Using computation theory to model the process is tricky due to the complexity of system that produces proteins. But as described above it is easy to see that the time complexity is exponential. Generalized we have a search space 20^n that is dealt with via the ribosome 1 process at a time under type resource allocation given the availability of necessary amino acids (not to mention the search for and transport of them to the ribosome). Using the bacteria population as an example once more under the assumption of this exponential time complexity it would take roughly 8 billion years would have to transpire to guarantee the population generates a single function protein. That amount of time slightly less than twice the age of the earth and approximately twice the age of life on earth.
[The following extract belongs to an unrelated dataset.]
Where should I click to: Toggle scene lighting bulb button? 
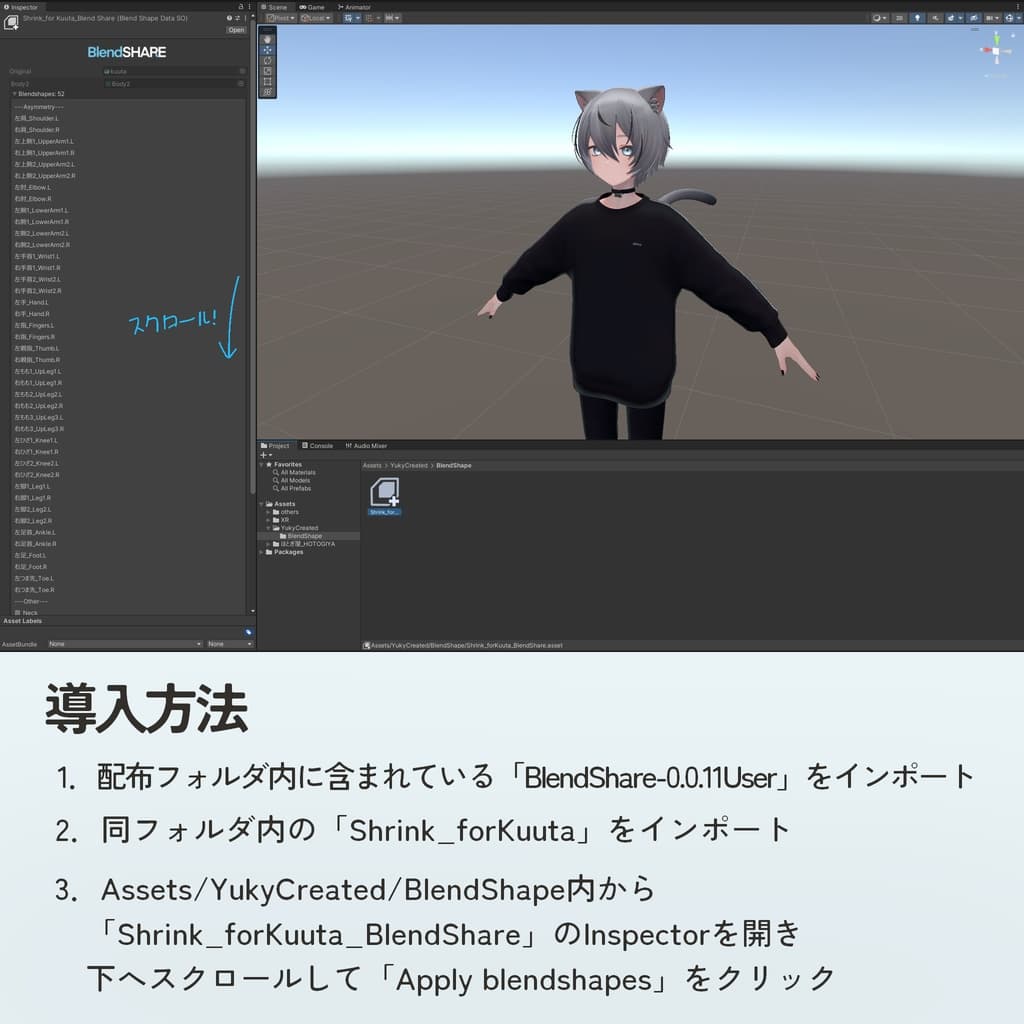[917, 18]
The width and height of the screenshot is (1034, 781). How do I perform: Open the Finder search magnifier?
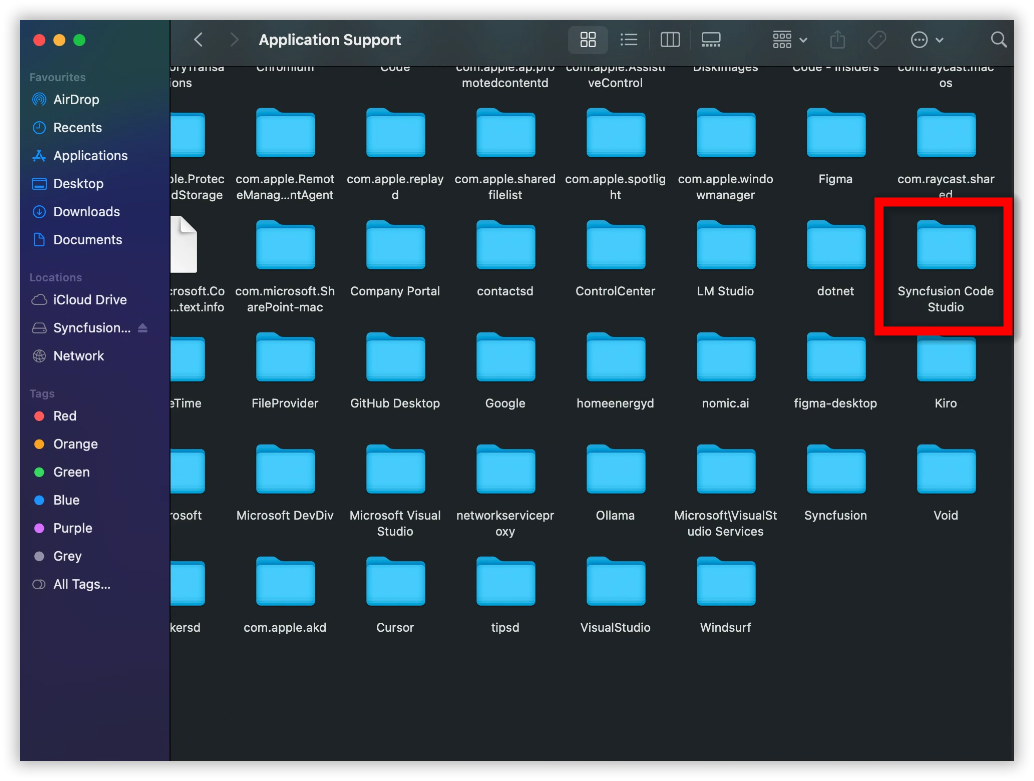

If we attribute the generation of new traits via random mutation we quickly run into problems and in my opinion, they cannot be ignored. We are either forced to accept that a massive number of improbable events have and continue to occur or that new traits are not consequence of random mutation. I find the latter of these two to me more palatable and as such I conclude that their must be something nonrandom driving these mutations towards the generation of functional proteins. As such I also find that sexual selection bias in the population and natural selection to be less fundamental than the ‘law’ that encourages the generation of useful traits. I believe natural selection can explain variations in local populations but I do not find that it paired with random mutation explains the bigger picture, that is the origin and variability of species.